Dalam tahun 1940 di Jawa Barat terdapat 51 perkebunan kina dengan luas areal kurang lebih 17.000 ha. Dalam tahun 1955 terdapat 45 perkebunan kina dengan luas areal kurang lebih 6810 ha. Akhirnya pada tahun 1967 di Jawa Barat hanya terdapat areal tanaman kina kurang lebih 2290 ha saja.
IMG_0007_Fotor
Penanaman Bibit Kina (De Landbouw in de Indische Archipel, 1948)
IMG_0005_Fotor
Menguliti pohon kina (De Landbouw in de Indische Archipel, 1948)
***
Andai diberi kesempatan, walaupun akan sulit mengingat kondisi kesehatan dan kesibukanku sekarang, aku akan sangat berbahagia apabila bisa mengunjungi kawasan Kabupaten Bandung, khususnya Cinyiruan yang memiliki peran dalam menyelamatkan jutaan nyawa di dunia berkat kina yang dihasilkannya.

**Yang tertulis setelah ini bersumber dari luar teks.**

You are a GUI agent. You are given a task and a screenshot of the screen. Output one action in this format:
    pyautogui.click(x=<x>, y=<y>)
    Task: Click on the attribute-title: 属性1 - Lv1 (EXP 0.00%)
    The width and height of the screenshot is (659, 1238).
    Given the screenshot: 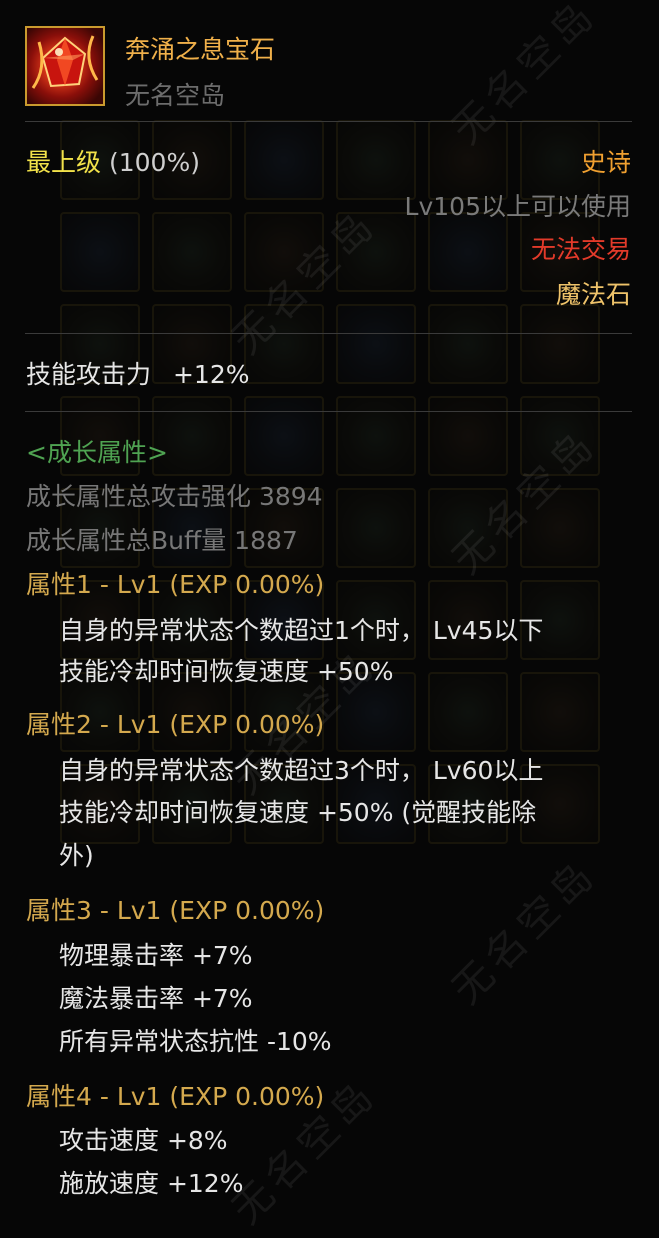 What is the action you would take?
    pyautogui.click(x=176, y=584)
     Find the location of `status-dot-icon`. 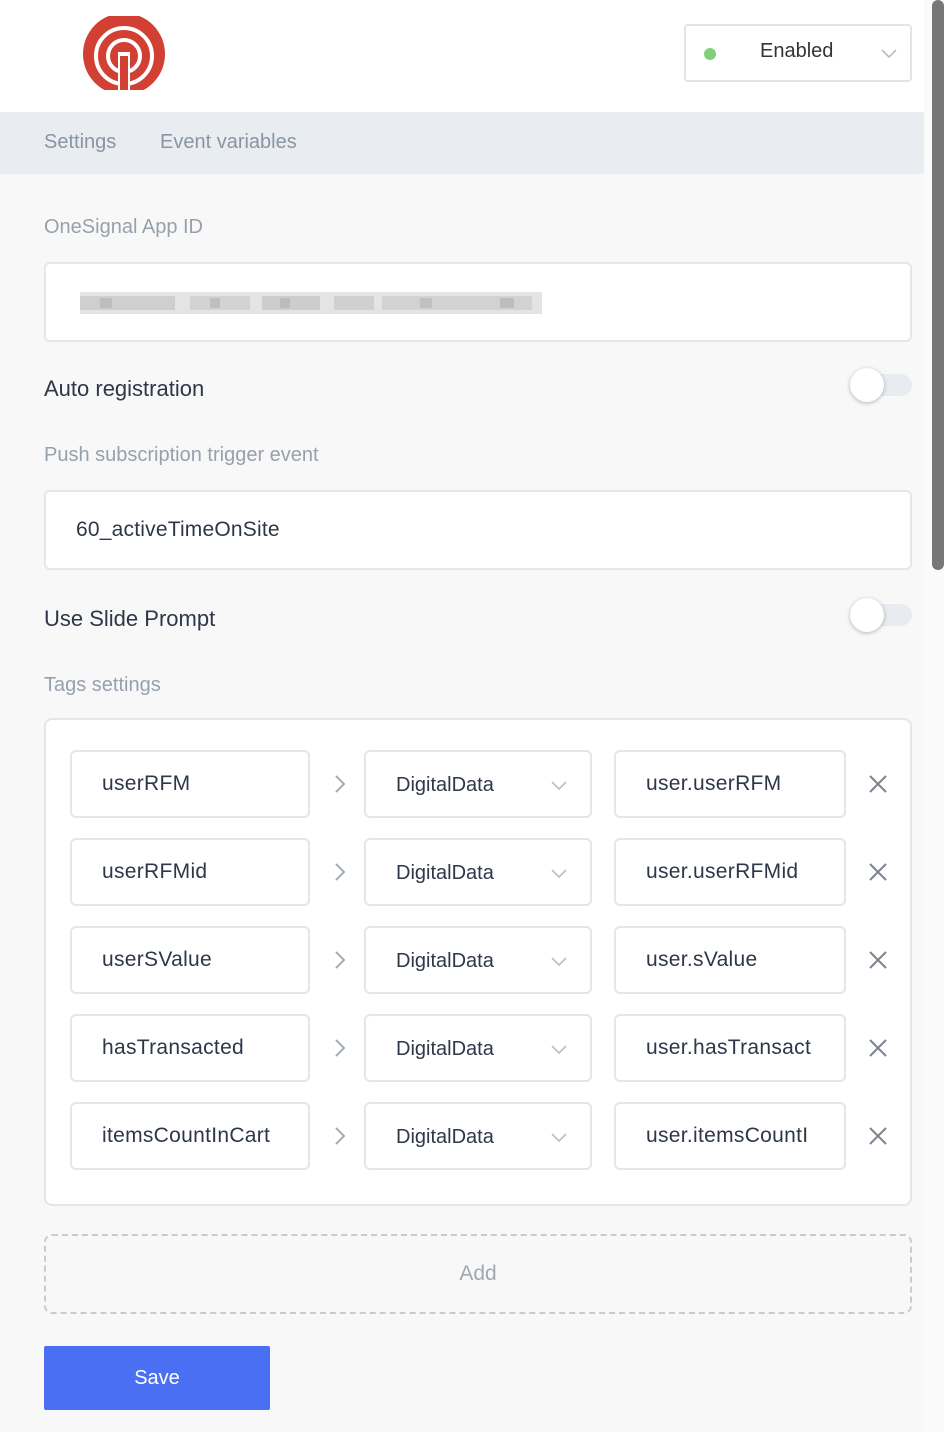

status-dot-icon is located at coordinates (710, 54).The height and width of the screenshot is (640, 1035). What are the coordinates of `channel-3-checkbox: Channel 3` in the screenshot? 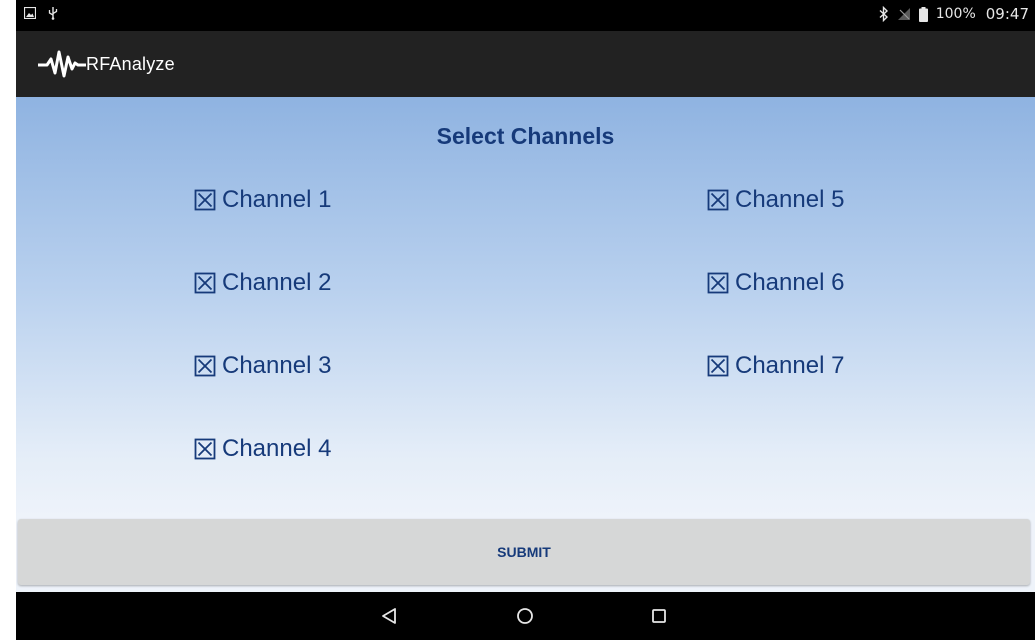 It's located at (262, 366).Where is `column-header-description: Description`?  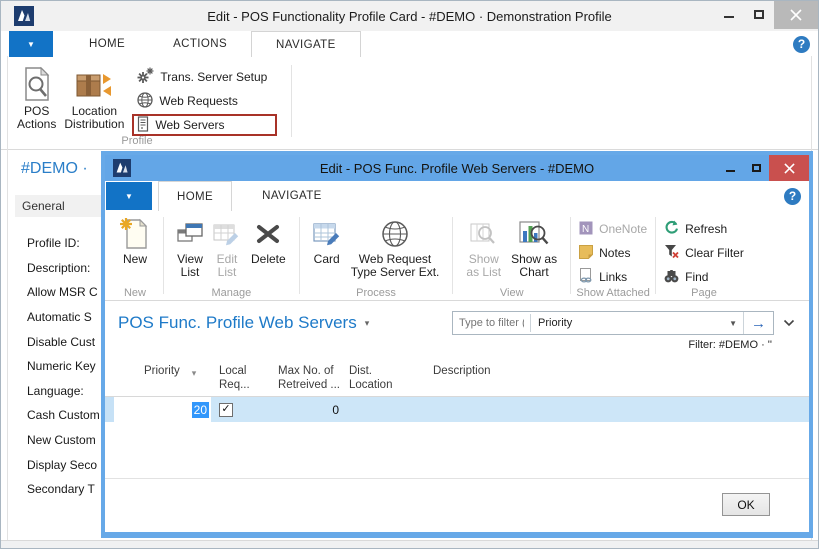
column-header-description: Description is located at coordinates (541, 371).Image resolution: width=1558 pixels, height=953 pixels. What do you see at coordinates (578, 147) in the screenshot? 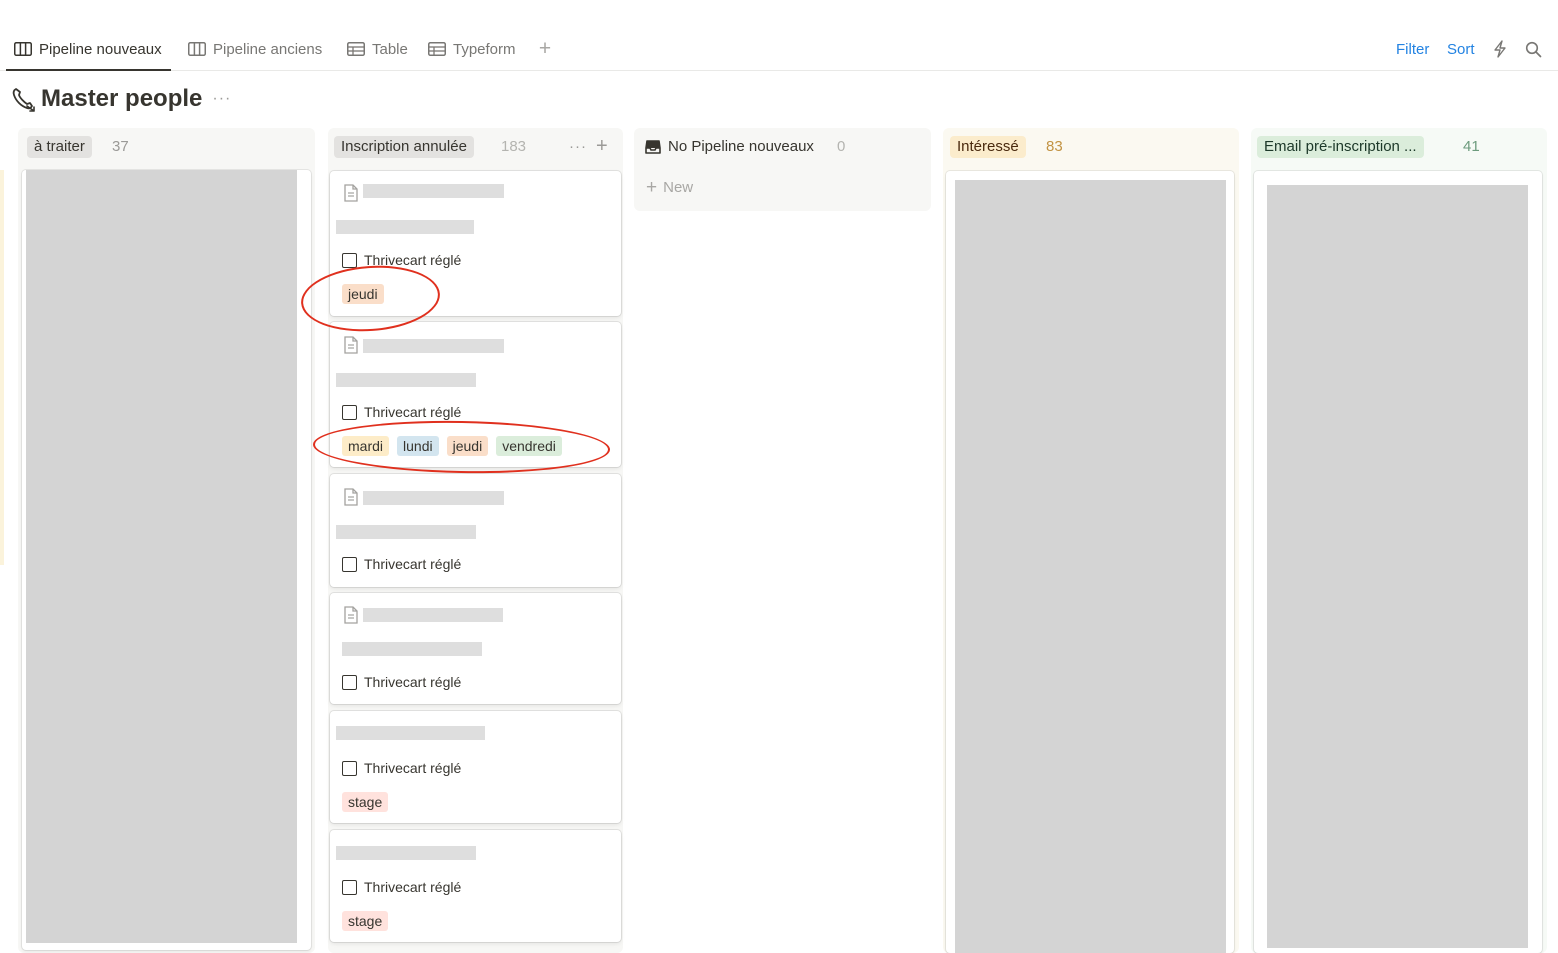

Nasib kurang baik melanda tanaman kina akhir-akhir ini. Pascakemerdekaan (1945), jumlah perkebunan kina di Jabar menurun pesat. Antara lain disebabkan karena banyak perkebunan mengganti kina ke tanaman lain yang dinilai lebih menguntungkan secara ekonomis. Luas perkebunannya menyusut dari tahun ke tahun, hingga mungkin saja nantinya tanaman kina hanya ada di buku-buku sejarah atau buku  semacam “Memperkenalkan Kabupaten Bandung Pusat Parahiangan” ini untuk mengenang kejayaan masa lalu.